Get-Content $_.FullName | docker exec -i stonks-oracle-postgres-1 psql -U stonks -d stonks
}
```
### Frontend can't reach the API
When running the frontend with `npm run dev`, Vite proxies `/api/` requests. Make sure the Query API is running on port 8000. If using different ports, set the Vite env vars:
```powershell
set VITE_QUERY_API_URL=http://localhost:8000
set VITE_SYMBOL_REGISTRY_URL=http://localhost:8001
set VITE_RISK_ENGINE_URL=http://localhost:8002
npm run dev
```
### WSL 2 memory issues
Docker Desktop on WSL 2 can consume a lot of memory.
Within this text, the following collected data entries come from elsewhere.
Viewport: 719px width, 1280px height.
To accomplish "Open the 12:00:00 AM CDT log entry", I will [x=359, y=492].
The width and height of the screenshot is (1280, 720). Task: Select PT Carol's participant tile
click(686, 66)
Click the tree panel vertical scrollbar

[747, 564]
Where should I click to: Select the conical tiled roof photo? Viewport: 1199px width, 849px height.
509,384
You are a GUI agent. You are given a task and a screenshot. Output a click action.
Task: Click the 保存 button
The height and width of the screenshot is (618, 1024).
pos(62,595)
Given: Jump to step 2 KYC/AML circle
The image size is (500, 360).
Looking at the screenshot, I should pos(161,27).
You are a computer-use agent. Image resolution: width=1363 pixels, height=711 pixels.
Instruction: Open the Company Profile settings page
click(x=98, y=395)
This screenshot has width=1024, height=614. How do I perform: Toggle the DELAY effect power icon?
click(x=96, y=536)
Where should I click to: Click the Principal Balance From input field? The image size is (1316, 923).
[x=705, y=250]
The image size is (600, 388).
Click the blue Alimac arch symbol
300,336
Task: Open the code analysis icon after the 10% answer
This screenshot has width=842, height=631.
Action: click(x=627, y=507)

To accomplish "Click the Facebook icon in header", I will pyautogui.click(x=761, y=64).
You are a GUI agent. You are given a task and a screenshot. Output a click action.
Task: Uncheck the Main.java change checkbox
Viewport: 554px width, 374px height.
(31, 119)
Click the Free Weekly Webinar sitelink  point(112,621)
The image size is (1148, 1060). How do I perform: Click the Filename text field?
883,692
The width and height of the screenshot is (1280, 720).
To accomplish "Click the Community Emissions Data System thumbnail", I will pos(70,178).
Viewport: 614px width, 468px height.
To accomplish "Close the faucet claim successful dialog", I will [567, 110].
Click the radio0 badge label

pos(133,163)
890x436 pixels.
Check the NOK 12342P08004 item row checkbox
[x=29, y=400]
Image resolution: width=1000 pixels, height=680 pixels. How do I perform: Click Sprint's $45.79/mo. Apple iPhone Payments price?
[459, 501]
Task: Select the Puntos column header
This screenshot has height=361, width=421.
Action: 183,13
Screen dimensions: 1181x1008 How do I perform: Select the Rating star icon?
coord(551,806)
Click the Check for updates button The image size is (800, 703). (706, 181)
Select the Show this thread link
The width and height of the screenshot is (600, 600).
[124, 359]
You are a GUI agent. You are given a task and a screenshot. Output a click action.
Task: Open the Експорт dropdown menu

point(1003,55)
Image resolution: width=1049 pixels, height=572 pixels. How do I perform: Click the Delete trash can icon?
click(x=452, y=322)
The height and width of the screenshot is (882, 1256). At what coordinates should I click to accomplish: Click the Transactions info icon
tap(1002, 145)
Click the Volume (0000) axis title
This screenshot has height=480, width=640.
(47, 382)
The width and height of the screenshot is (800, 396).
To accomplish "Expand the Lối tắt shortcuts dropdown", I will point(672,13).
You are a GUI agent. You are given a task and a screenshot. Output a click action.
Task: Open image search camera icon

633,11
Create or edit `%USERPROFILE%\.wslconfig`:
```ini
[wsl2]
memory=8GB
processors=4
```
Then restart WSL: `wsl --shutdown` from PowerShell.
---
## Stopping Everything
```powershell
# Stop infrastructure
docker compose down
# Stop infrastructure AND delete all data (fresh start)
docker compose down -v
```
The `-v` flag removes the named volumes (database data, MinIO objects, Ollama models). Omit it to preserve data between restarts.